§ TEXTE À LIRE
L’Empire s’effondre – Sébastien Coville

Peut mieux faire

Une version modifiée de cette critique est sortie dans le numéro 104 de Bifrost (si vous ne connaissez pas ce périodique : clic). Vous pouvez retrouver toutes mes recensions publiées dans le magazine sous ce tag.

J’attire votre attention sur le fait que les défauts, de communication ou d’écriture, que je pointe dans cette chronique ont été en grande partie corrigés dans le tome 2 (que j’ai également lu pour Bifrost), et que si ils restent valables pour la version grand format du tome 1, ils doivent être relativisés à l’échelle du cycle.

Ce qui frappe avant tout avec L’Empire s’effondre, premier tome d’une trilogie éponyme, est la communication de son éditeur, notamment sur la quatrième de couverture et sur les sites marchands : on y voit passer des comparaisons avec Frank Herbert, Isaac Asimov, Jean-Philippe Jaworski, Eugène Sue et Alexandre Dumas. Excusez du peu ! Outre le fait que pour un premier roman, ce genre de parallèles a bien peu de chances de se révéler fondé (et évacuons tout suspense, ils ne le sont pas), ils ont aussi le grand tort d’établir des attentes qui, si elles ne sont pas remplies, vont forcément générer de la frustration. Sans parler du fait que la comparaison avec Herbert est fort limitée (la religion en tant qu’outil de contrôle) et paraît plus opportuniste (mais c’est de bonne guerre), alors que la sortie du film Dune est proche, qu’autre chose.

§ CONSIGNE 1
Remplacez, s'il vous plaît, « Viewport » par « Display » dans les lignes de données comprises entre celle qui contient « You are a computer-use agent. The » et la dernière, incluses, puis recopiez ces lignes sans autre changement.
Ce texte et les lignes de données sont deux documents indépendants.

§ DONNÉES AFFICHÉES
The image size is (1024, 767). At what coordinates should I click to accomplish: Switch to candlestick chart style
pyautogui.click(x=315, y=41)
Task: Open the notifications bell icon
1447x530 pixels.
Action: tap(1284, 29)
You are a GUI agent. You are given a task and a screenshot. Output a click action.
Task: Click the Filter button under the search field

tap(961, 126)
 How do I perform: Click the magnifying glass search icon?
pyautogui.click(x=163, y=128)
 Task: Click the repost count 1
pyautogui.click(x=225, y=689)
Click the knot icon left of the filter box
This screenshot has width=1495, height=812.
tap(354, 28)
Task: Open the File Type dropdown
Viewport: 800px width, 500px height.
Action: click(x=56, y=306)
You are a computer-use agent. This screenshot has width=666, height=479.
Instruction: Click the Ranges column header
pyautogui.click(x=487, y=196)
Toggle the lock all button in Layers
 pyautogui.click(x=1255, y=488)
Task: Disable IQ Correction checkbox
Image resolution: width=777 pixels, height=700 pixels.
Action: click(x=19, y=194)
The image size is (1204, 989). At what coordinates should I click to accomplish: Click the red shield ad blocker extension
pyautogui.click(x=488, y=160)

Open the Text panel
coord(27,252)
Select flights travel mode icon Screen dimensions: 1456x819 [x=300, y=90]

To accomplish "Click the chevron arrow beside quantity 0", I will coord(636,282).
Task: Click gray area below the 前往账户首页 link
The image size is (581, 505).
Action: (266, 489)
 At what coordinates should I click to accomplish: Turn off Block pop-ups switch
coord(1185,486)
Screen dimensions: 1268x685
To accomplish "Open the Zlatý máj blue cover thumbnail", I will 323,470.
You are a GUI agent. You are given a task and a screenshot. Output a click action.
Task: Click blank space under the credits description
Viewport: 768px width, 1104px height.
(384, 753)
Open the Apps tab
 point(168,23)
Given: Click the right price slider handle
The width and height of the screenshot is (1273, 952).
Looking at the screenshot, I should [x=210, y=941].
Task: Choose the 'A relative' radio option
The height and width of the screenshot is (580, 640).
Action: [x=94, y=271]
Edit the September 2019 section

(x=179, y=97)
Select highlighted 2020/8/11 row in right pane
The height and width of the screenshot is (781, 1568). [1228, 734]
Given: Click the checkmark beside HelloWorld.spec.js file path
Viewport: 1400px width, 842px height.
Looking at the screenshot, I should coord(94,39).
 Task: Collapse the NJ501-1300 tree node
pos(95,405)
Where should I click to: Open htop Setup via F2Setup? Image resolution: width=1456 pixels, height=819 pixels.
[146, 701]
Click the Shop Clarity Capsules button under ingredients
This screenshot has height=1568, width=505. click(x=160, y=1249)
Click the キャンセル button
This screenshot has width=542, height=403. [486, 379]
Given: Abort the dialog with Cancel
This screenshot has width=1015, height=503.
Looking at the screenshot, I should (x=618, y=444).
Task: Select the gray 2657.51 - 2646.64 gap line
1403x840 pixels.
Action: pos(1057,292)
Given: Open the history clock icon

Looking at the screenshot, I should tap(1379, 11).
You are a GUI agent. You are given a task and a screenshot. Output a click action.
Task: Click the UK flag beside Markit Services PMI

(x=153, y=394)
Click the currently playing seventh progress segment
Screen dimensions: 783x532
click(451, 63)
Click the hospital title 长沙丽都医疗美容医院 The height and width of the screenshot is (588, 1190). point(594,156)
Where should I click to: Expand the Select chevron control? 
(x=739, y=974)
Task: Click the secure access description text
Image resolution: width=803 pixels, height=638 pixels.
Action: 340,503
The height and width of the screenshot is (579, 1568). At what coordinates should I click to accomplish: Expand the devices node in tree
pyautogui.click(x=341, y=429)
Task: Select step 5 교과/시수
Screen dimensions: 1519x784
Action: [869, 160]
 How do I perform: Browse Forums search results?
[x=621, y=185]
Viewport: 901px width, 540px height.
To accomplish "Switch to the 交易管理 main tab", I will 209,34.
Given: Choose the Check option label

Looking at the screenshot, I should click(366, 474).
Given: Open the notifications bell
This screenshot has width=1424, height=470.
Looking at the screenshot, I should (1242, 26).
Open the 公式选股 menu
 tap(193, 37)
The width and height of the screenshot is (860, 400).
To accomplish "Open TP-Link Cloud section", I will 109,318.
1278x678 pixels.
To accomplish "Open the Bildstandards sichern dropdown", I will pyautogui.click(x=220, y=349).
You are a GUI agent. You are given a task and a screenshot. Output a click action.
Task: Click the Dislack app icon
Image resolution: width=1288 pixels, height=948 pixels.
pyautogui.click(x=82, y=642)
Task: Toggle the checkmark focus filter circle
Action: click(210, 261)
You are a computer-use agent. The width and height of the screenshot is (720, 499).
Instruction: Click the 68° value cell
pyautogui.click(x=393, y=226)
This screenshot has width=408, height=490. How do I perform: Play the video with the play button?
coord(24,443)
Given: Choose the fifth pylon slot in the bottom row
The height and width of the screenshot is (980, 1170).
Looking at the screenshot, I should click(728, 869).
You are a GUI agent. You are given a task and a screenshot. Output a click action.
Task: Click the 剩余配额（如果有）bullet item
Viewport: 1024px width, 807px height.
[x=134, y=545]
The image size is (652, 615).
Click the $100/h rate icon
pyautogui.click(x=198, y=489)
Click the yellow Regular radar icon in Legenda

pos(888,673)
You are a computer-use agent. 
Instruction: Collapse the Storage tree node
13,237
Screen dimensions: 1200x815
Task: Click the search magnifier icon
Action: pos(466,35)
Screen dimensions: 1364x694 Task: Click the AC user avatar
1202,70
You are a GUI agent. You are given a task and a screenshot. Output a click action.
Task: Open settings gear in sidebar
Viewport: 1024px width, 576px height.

§ CONSIGNE 2
D'après la critique, dans quel numéro de Bifrost une version modifiée de cette critique a-t-elle paru ?

§ RÉPONSE RÉDIGÉE 1
You are a computer-use agent. The width and height of the screenshot is (720, 499).
Instruction: Click the 68° value cell
pyautogui.click(x=393, y=226)
This screenshot has width=408, height=490. How do I perform: Play the video with the play button?
coord(24,443)
Given: Choose the fifth pylon slot in the bottom row
The height and width of the screenshot is (980, 1170).
Looking at the screenshot, I should click(728, 869).
You are a GUI agent. You are given a task and a screenshot. Output a click action.
Task: Click the 剩余配额（如果有）bullet item
Display: 1024px width, 807px height.
[x=134, y=545]
The image size is (652, 615).
Click the $100/h rate icon
pyautogui.click(x=198, y=489)
Click the yellow Regular radar icon in Legenda

pos(888,673)
You are a computer-use agent. 
Instruction: Collapse the Storage tree node
13,237
Screen dimensions: 1200x815
Task: Click the search magnifier icon
Action: pos(466,35)
Screen dimensions: 1364x694 Task: Click the AC user avatar
1202,70
You are a GUI agent. You are given a task and a screenshot. Output a click action.
Task: Open settings gear in sidebar
Display: 1024px width, 576px height.

§ RÉPONSE RÉDIGÉE 2
Dans le numéro 104.